- Directions
[1] Answer these questions from the AMD AMA page:
(a) Which two processors does turkey3_scratch say are both labeled with a 95W TDP?
(b) What motherboard is the second and final giveaway for?
(c) According to Don Woligroski, what kind of watts is TDP?
[2] Restate the AMD AMA page starting with "Want to read" and going on through "are the same?", renaming "giveaway" to "contest".

- Page extract

* Begin *

TDP, RAM Performance, and APUs
[Updated 4/17/2017 at 1:15 pm PDT to include a clarification regarding APUs. That answer is on this page toward the end.]
First off, let's give a big thank you to AMD for stopping by to answer all the insightful questions presented by our community members. Scheduling this AMA took a bit of work on their end, especially during such a busy launch year, and for that, the Community Staff as well as our readers are much obliged to everyone at AMD for taking the time to engage with the enthusiastic members of our community.
And of course, we're deeply appreciative of Don Woligroski for the in-depth responses given to each question posted by the Community. We'd also like to thank Sam Tehrani and Erin Maiorino for all their help putting this together.
Want to read the AMA in its original format? You can check out the original thread here. While you're there make sure to enter our second and final giveaway for the ASRock X370 Taichi AM4 Motherboard. Below you'll find the AMA in its entirety, formatted for your convenience and edited for clarity.
Our AMA With AMD
turkey3_scratch: When it comes to TDP, how exactly are the values created? I notice both the Ryzen 7 1800X and 1700X are labeled as a 95W TDP, however, there are differences in the frequency between the two, and looking at the data on these processors I would think the 1700X would use less power than the 1800X. How come the TDPs are the same?
Do you think the current TDPs for these processors best exemplify average power under maximum load (i.e. torture test) or a typical heavy load (i.e. gaming)? Do you think any more data relating to the power of these processors would be helpful to consumers under the specifications, such as the peaks in an oscilloscope graph?
A lot of people like to overclock but when overclocking the TDP no longer is the same and requires some guesswork. Do you think there could be some form of data presented to consumers that could tell them more about the power requirements of the processor if they overclock to certain amounts and voltages, or do you think it's too unpredictable and/or best left to third party sites' independent testing?
DON WOLIGROSKI: This is a can of worms, but I'll do my best. A couple points to frame the conversation:
1. TDP is not electrical watts (power draw), it's thermal watts.

* End *

(Word and element locating data)
* Begin *

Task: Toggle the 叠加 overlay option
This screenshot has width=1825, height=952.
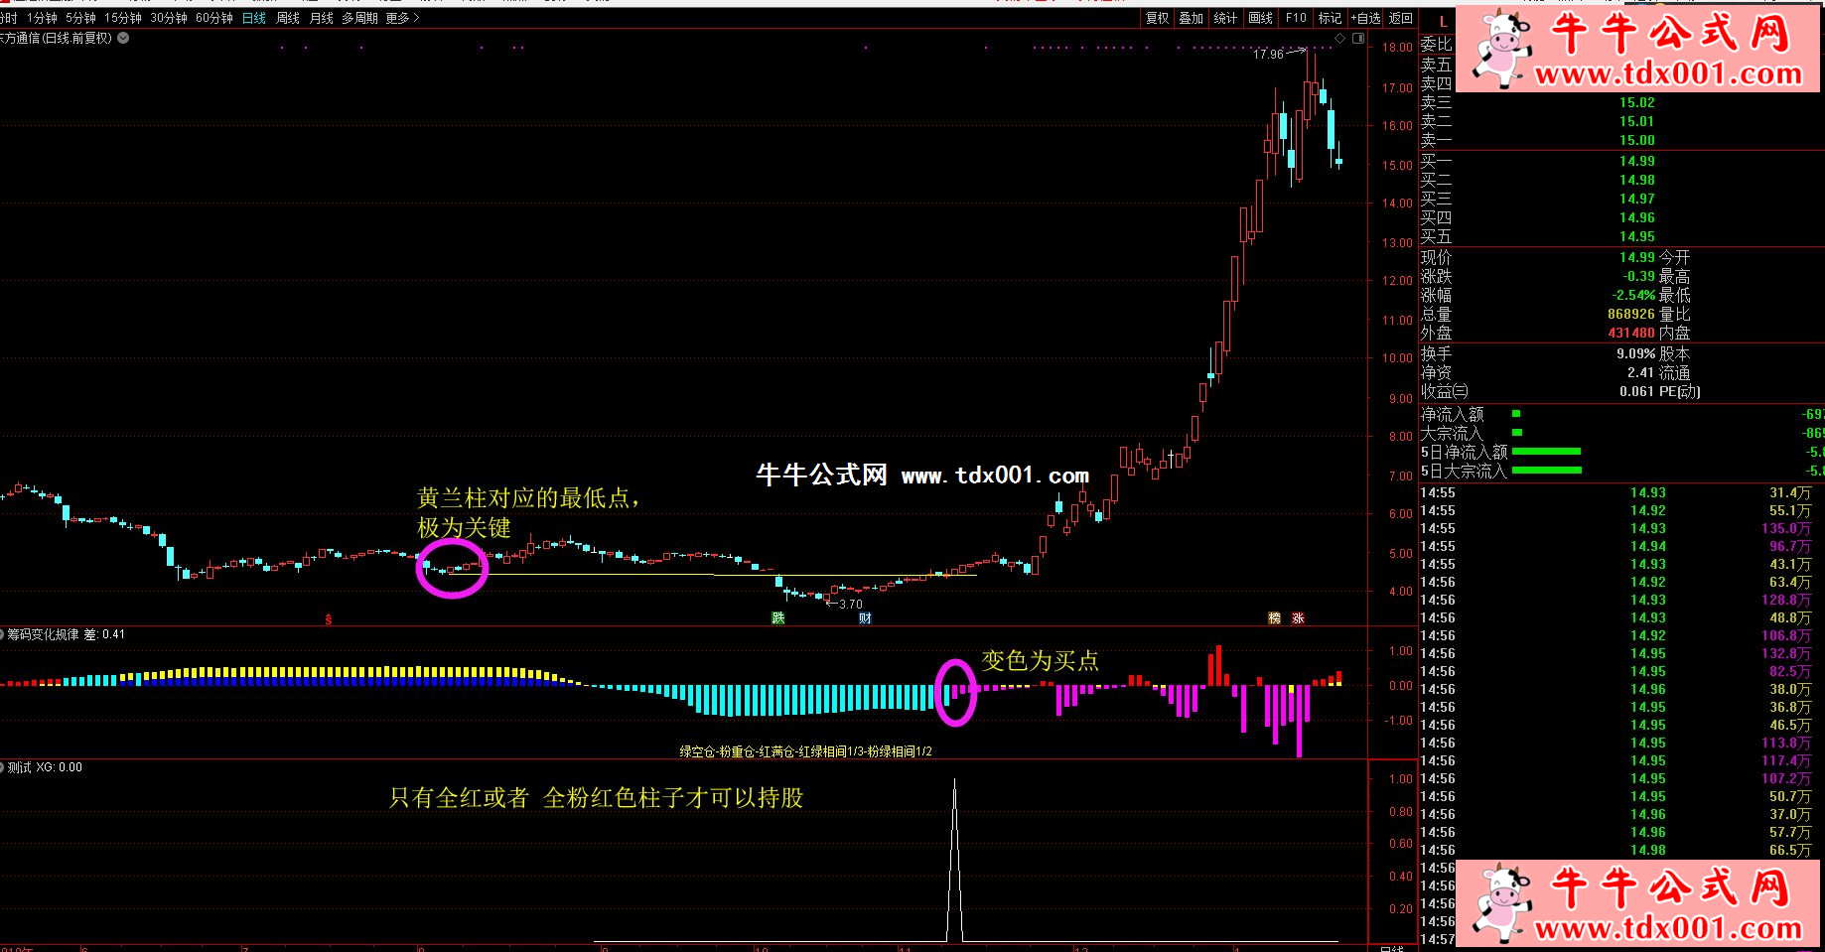Action: tap(1191, 18)
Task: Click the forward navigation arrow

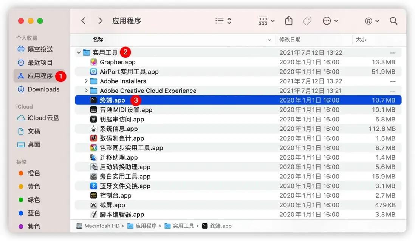Action: [x=100, y=21]
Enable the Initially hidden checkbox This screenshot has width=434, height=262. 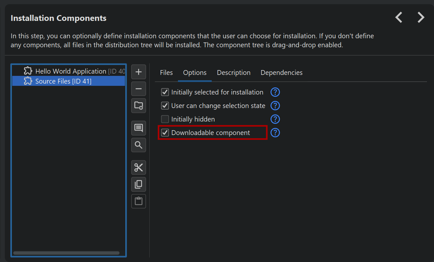pos(165,119)
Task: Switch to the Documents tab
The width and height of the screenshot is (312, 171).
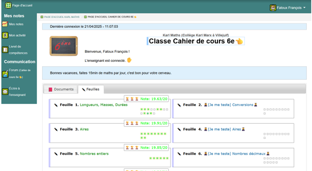Action: pos(61,89)
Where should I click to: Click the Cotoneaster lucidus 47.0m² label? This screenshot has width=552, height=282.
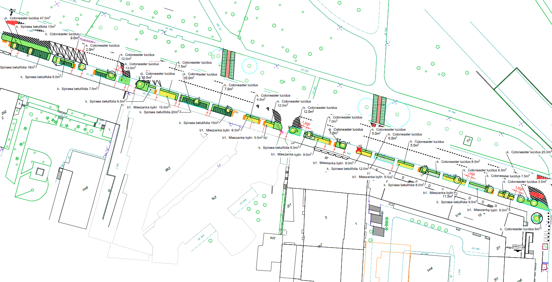click(28, 17)
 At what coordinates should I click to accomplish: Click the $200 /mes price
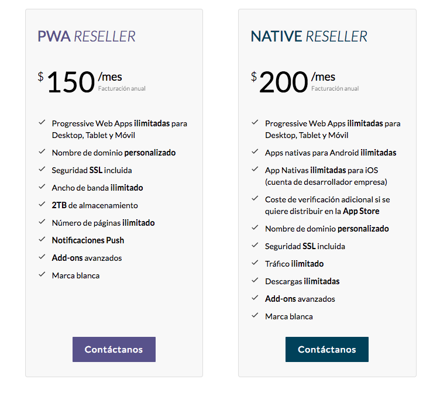pyautogui.click(x=284, y=82)
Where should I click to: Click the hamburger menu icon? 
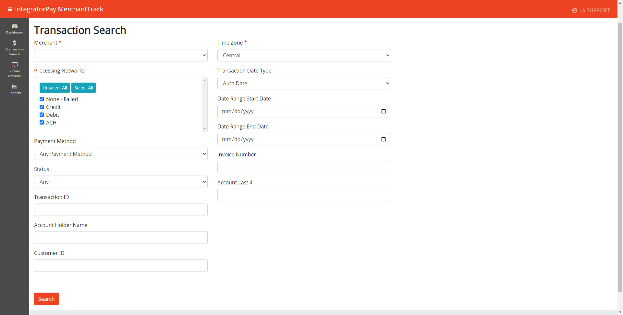(x=10, y=9)
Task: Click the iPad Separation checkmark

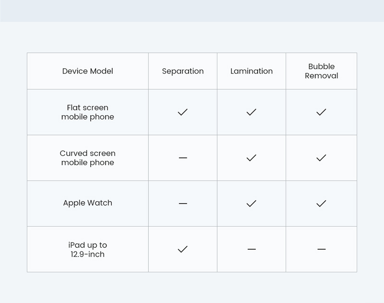Action: coord(183,249)
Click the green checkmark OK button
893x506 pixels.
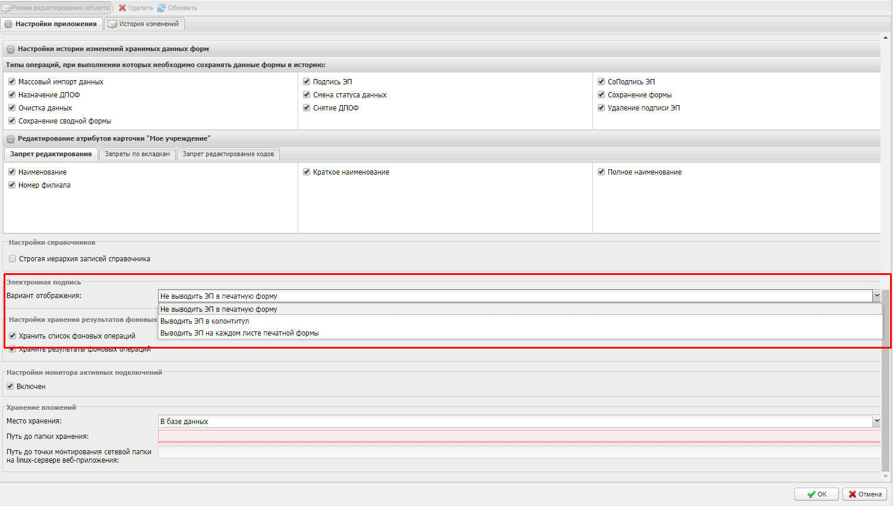point(816,494)
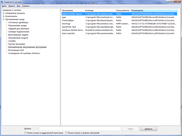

* End *

- Correct answers
[1]
(a) The Ryzen 7 1800X and 1700X.
(b) The ASRock X370 Taichi AM4 Motherboard.
(c) Thermal watts.

[2]
Want to read the AMA in its original format? You can check out the original thread here. While you're there make sure to enter our second and final contest for the ASRock X370 Taichi AM4 Motherboard. Below you'll find the AMA in its entirety, formatted for your convenience and edited for clarity.
Our AMA With AMD
turkey3_scratch: When it comes to TDP, how exactly are the values created? I notice both the Ryzen 7 1800X and 1700X are labeled as a 95W TDP, however, there are differences in the frequency between the two, and looking at the data on these processors I would think the 1700X would use less power than the 1800X. How come the TDPs are the same?